NEARLY SIX YEARS after the Probation Department patronage scandal exploded into public view, almost four years after three top officials were indicted, 18 months after their convictions, and nearly one year to the day after the trio filed their appeals, the case remains unsettled.

No one has served time, no one has paid a fine, and no one has yet lost their pension despite the felony convictions. And the federal Appeals Court has just granted the third deadline extension for filing briefs despite warnings each time that no more extensions would be granted.

A spokeswoman for US Attorney Carmen Ortiz said the time intervals are par for the course in such a complex set of cases. “This was a very lengthy trial, and in these types of cases extensions are not unusual,” Christina DiIorio-Sterling wrote in an email.

But even given the breadth of the case, which took two months to try, the appeals are stretching out nearly double the average length of time for a criminal appeal in federal court.

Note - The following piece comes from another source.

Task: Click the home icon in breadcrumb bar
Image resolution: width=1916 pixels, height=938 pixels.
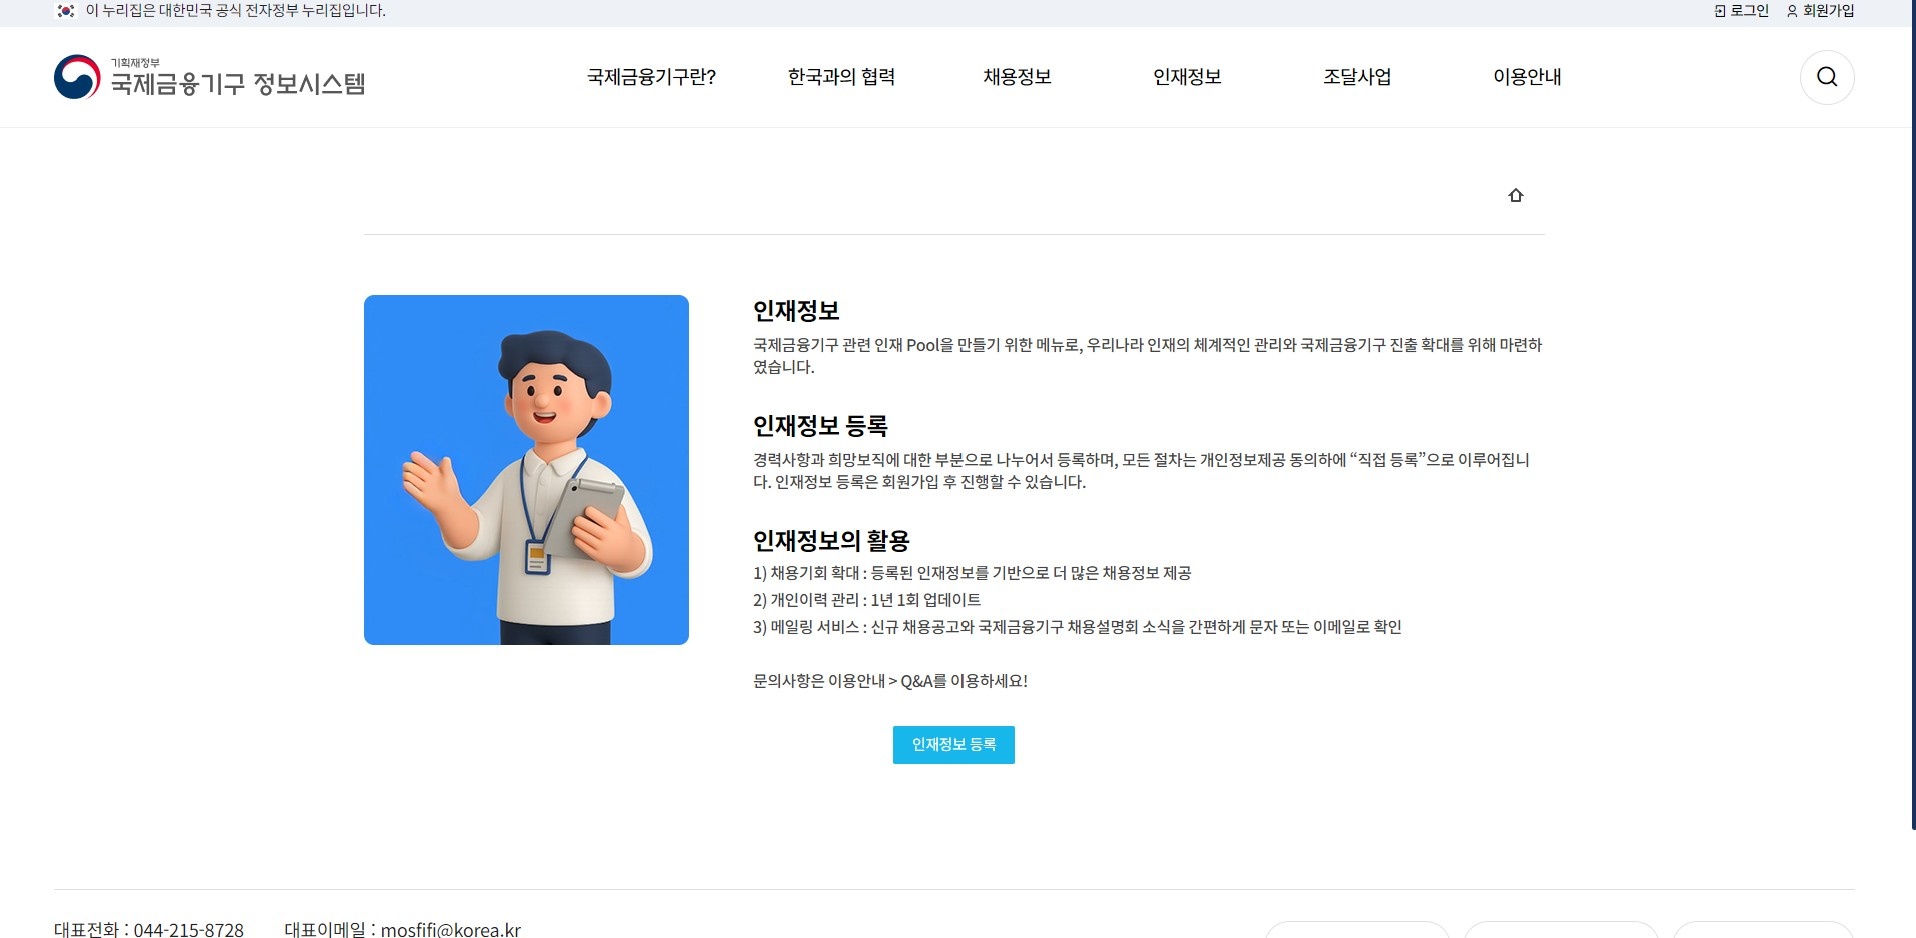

Perhaps the cause is the complexity of the case or perhaps the delays may be related to reports that the US Attorney’s office is putting pressure on former Probation commissioner John O’Brien to spill all he knows as prosecutors continue to pursue the chance to haul lawmakers into court.

In May 2010, the Boston Globe ran its scathing series on patronage at the Probation Department. O’Brien was immediately suspended amid an ongoing investigation by the Trial Court following the Globe story and he and two deputies, Elizabeth Tavares and William Burke, were charged in federal court two years later. O’Brien, Tavares, and Burke were found guilty on July 24, 2014, and Judge William Young sentenced the trio four months later, with O’Brien receiving 18 months in prison, Tavares handed a 90-day prison term, and all three sentenced to probation.

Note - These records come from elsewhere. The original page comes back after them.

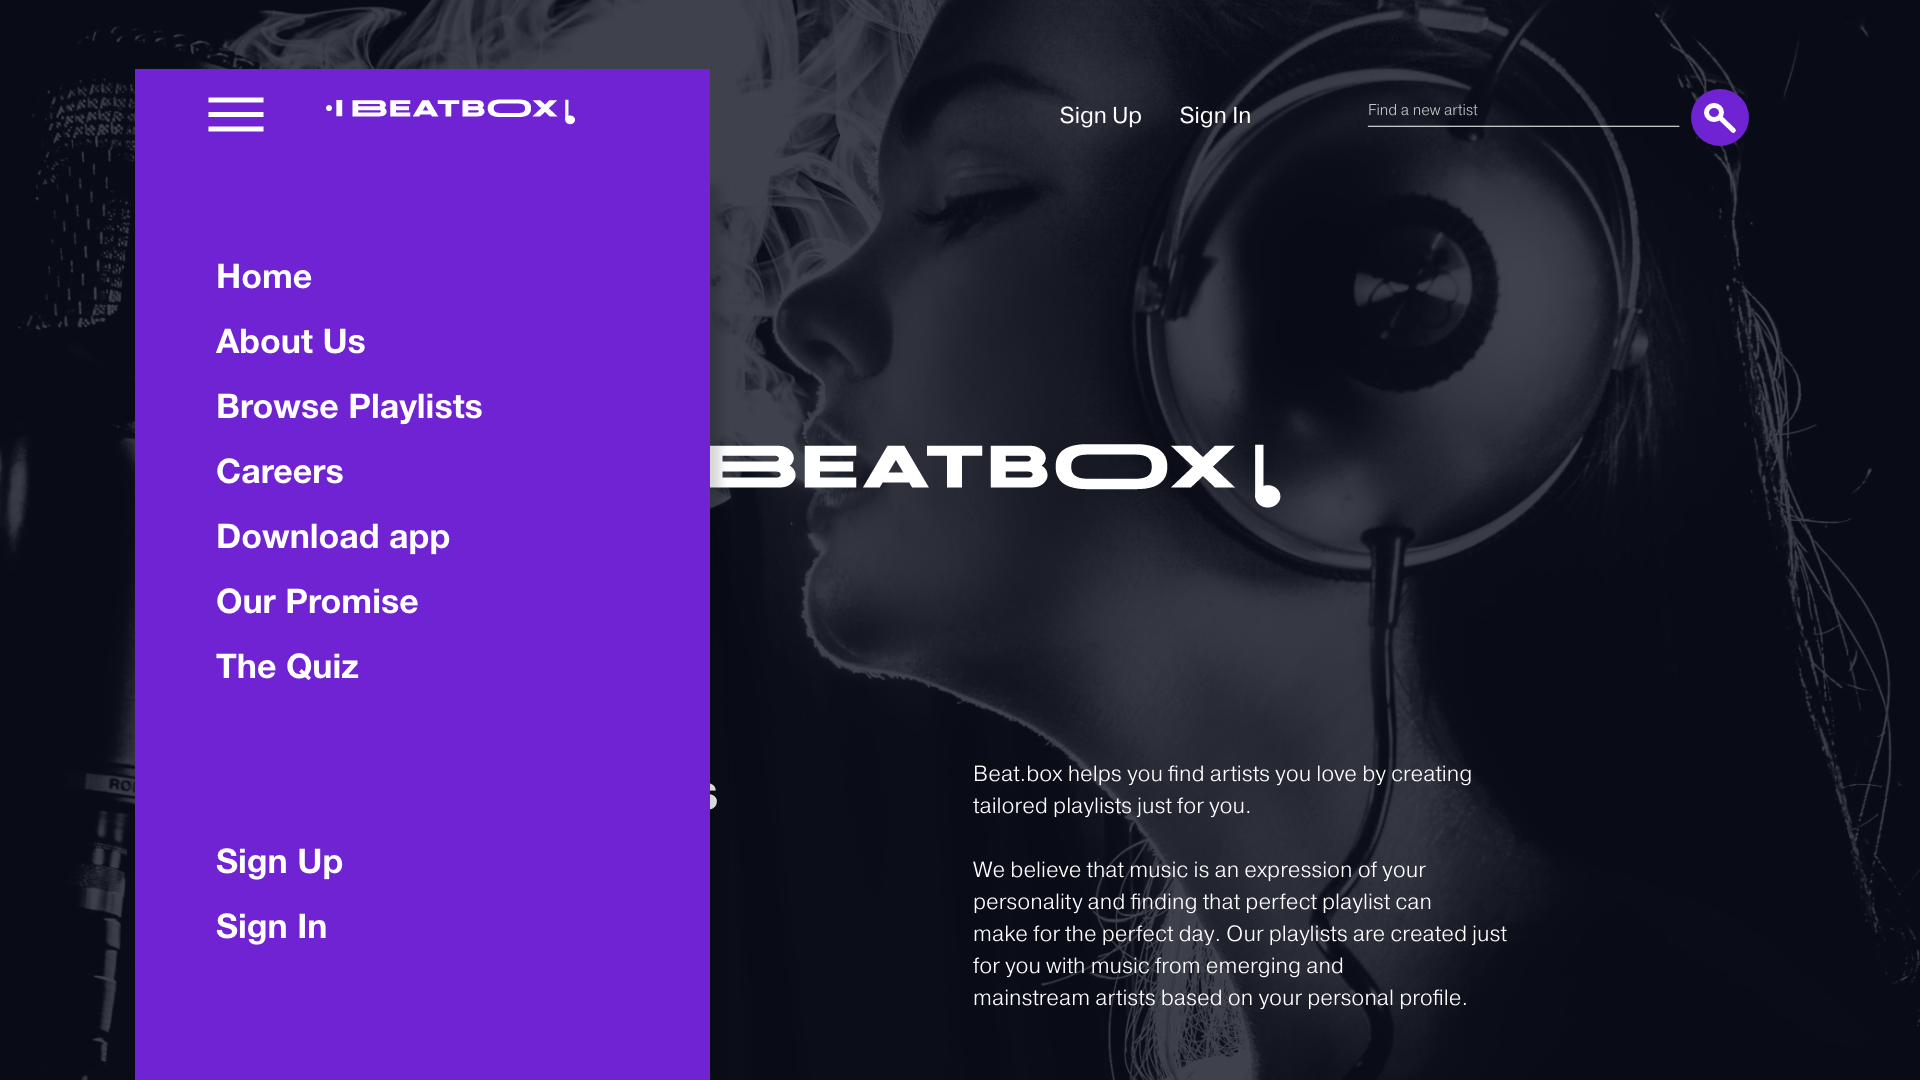
Task: Click the second paragraph about playlists
Action: [1240, 934]
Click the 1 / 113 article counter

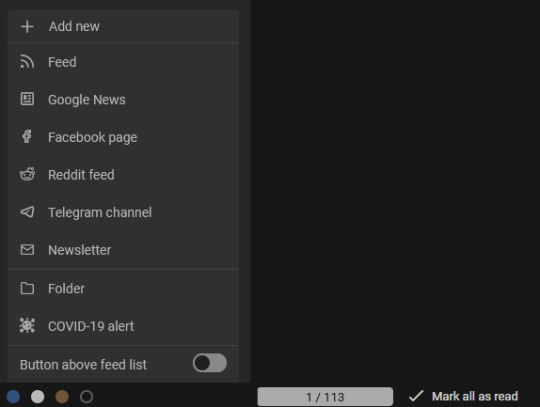[325, 397]
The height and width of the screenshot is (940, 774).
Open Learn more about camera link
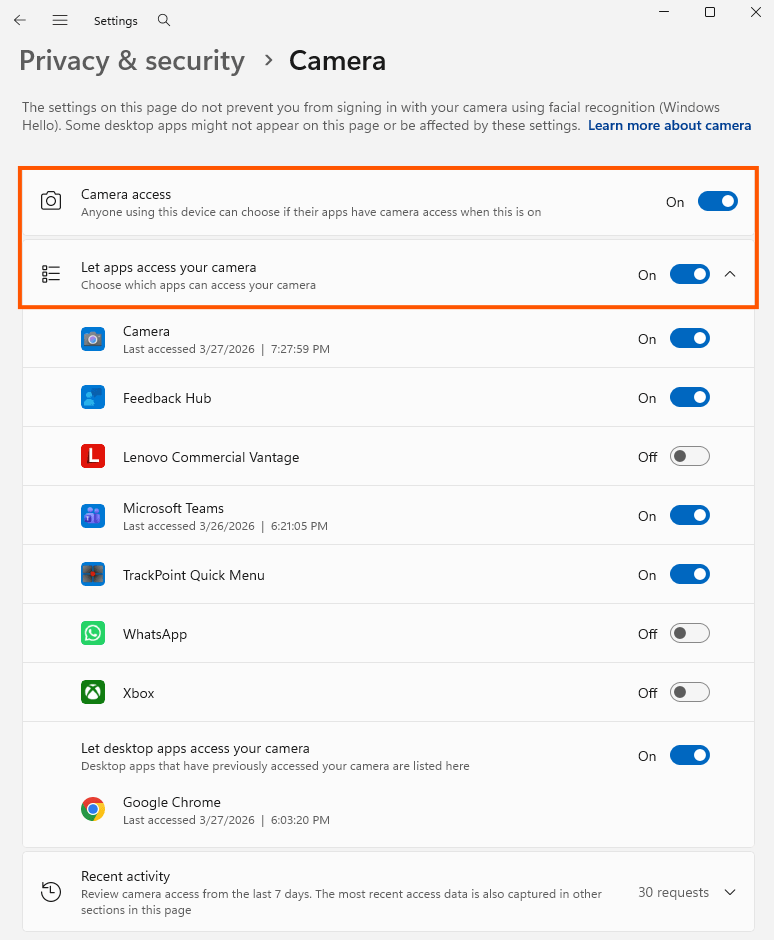(x=669, y=125)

Young refused to stay their sentences and ordered them to jail. But on Dec. 12, 2014, lawyers for the three officials filed appeals and were granted stays in their sentences because, as the three-judge panel wrote, “the court is persuaded of a sufficient probability that the appeals present a ‘substantial question’” that could result in the conviction being overturned.

The initial timetable called for the briefs to be filed on Aug. 10, but in July the court granted an extension to Oct. 9. The judges wrote, though, “We are disinclined to grant a request for further enlargement of this deadline.” In September, the court granted another delay to Dec. 7 at the defense request, again expressing the judges’ disinclination to allow further extensions. But once more, on Nov. 25, the panel allowed a defense motion for delay until Jan. 7, 2016, but this time was more forceful in drawing the line. “No further extension of this deadline should be expected,” the judges wrote.

According to the latest federal court data, the average length of time from filing the notice of appeal to issuing the final order in a criminal appeal in fiscal 2014 was 10.8 months; the Probation case will have taken 13 months to file briefs if the filing date is not postponed again. It typically takes another 6.4 months to complete a case after the briefs are filed. The court data indicate the First Circuit Court of Appeals based in Boston has the second lowest number of appeals among the 12 circuit courts and is among the slowest in dealing with them.

Each motion for delay by the defense in the Probation case has included a note that prosecutors do not oppose the request, despite the sentences hanging over the three.

“If someone is already incarcerated, then prosecutors aren’t normally in any rush” to expedite the appeal, said Suffolk Law School Professor Rosanne Cavallaro, a former private attorney and assistant attorney general who teaches, among other classes, criminal law. “If someone is out, they haven’t served their sentence, maybe there is a tiny bit more urgency from the prosecutors’ perspective. In my experience, if the parties agree, it’s really kind of a courtesy extended to the lawyer.”

There is the possibility that prosecutors are continuing to apply pressure to O’Brien to cooperate in an investigation of state lawmakers, and forcing him to serve his time could undermine that effort. The Globe reported in October that O’Brien has been forced to testify before a grand jury under a grant of immunity about what lawmakers did and knew regarding the patronage scheme.

But with the statute of limitations on the crimes themselves having expired in May, it is unclear what charges prosecutors are pursuing. The Globe story speculated some of those who testified could be investigated for perjury but they were, by and large, low-level state representatives. House Speaker Robert DeLeo did not testify at the trial, though prosecutors labeled him an unindicted co-conspirator. He did testify under oath to Paul Ware, hired by the Supreme Judicial Court to investigate the probation scandal. But it’s unclear whether that deposition could be used as the basis for federal charges.

“Ordinarily speaking, the federal prosecutors would be charging someone under a federal statute,” says Cavallaro, who emphasized she had not studied the probation case in depth. “I’m not sure what that federal nexus would be with a state investigation.”

The appeals also have an impact on the pensions for the three longtime state employees. When the sentences were handed down, the state Pension Board halted payments but did not revoke the pensions. A spokeswoman for State Treasurer Deb Goldberg said the board continues to pay out the monthly pensions in order for taxes to be deducted but then places the net amount in escrow, pending a final decision by either the Pension Board or the Appeals Court.